Overview of the MINS Platform and Its Comparison with Related Tools (A) The main GUI of MINS. The top boxes contain functions for parameter loading and saving. The middle boxes correspond to the entire processing pipeline. The bottom boxes allow batch processing on a large number of data sets. (B) The processing pipeline and the output of each modules. (C) Detailed outputs ease any downstream analyses, either manually or by integration with other software tools. Overlay of segmentation and raw data allow rapid and straightforward inspection of the results. A segmentation information summary provides easy access to quantitation results. (D) Top: volume rendering of a raw 3D CAG:H2B-GFP mouse embryo data set and the segmentation output generated by FARSIGHT, ilastik, and MINS. For each segmentation, each segmented object is assigned a unique color descriptor. Bottom: visualization of a 2D section of the same data set. Scale bar, 20 μm.

Figure 7

Application of MINS for Quantitative Fluorescent Measurements (A) Nuclear segmentation and quantitative fluorescent measurements of mouse ES cells grown under different conditions that have been stained for the pluripotency-associated factor NANOG. Stem cells display a heterogeneous pattern of NANOG expression when grown under standard serum + LIF conditions (left column) but either downregulate its expression when LIF is absent (middle column) or markedly increase its expression in the presence of the 2i inhibitors (right column).

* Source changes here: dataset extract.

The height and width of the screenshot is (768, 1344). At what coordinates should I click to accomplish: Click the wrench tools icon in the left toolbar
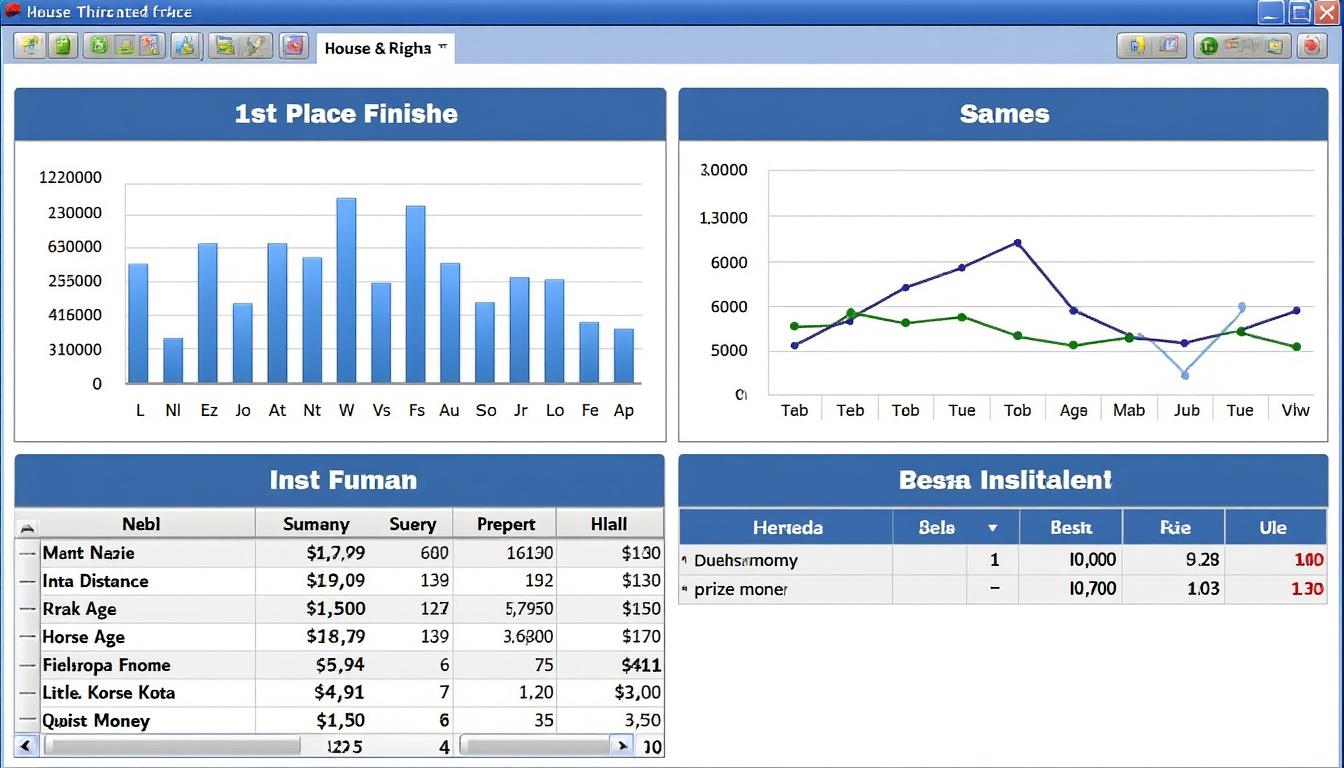[x=257, y=45]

Quantitative fluorescent measurements via MINS are indicative of the culture conditions used (scatterplot at right). (B) Nuclear segmentation and quantitative immunofluorescence of a 100-cell-stage embryo stained for the EPI-specific factor NANOG and the PrE-specific factor GATA6. There are two distinct population of cells within the ICM, either expressing high levels of GATA6 (blue arrowheads) or high levels of NANOG (red arrowheads). A single cell expresses similar levels of NANOG and GATA6 and could thus be categorized as unspecified for either EPI or PrE (green arrowhead). Quantitative fluorescent measurements via MINS are indicative of the two distinct cell populations within the ICM (scatterplot at the right). (C) Comparison of quantitative analysis of 3D time-lapse imaging data performed either manually or with MINS software on embryos carrying the Pdgfrα^H2B-GFP reporter cultured ex utero. Select single time points from a representative 3D time-lapse movie are shown on the top row. GFP intensities of individual cells identified in each embryo at selected time points are shown at the scatterplot to the bottom. Scale bar, 20 μm.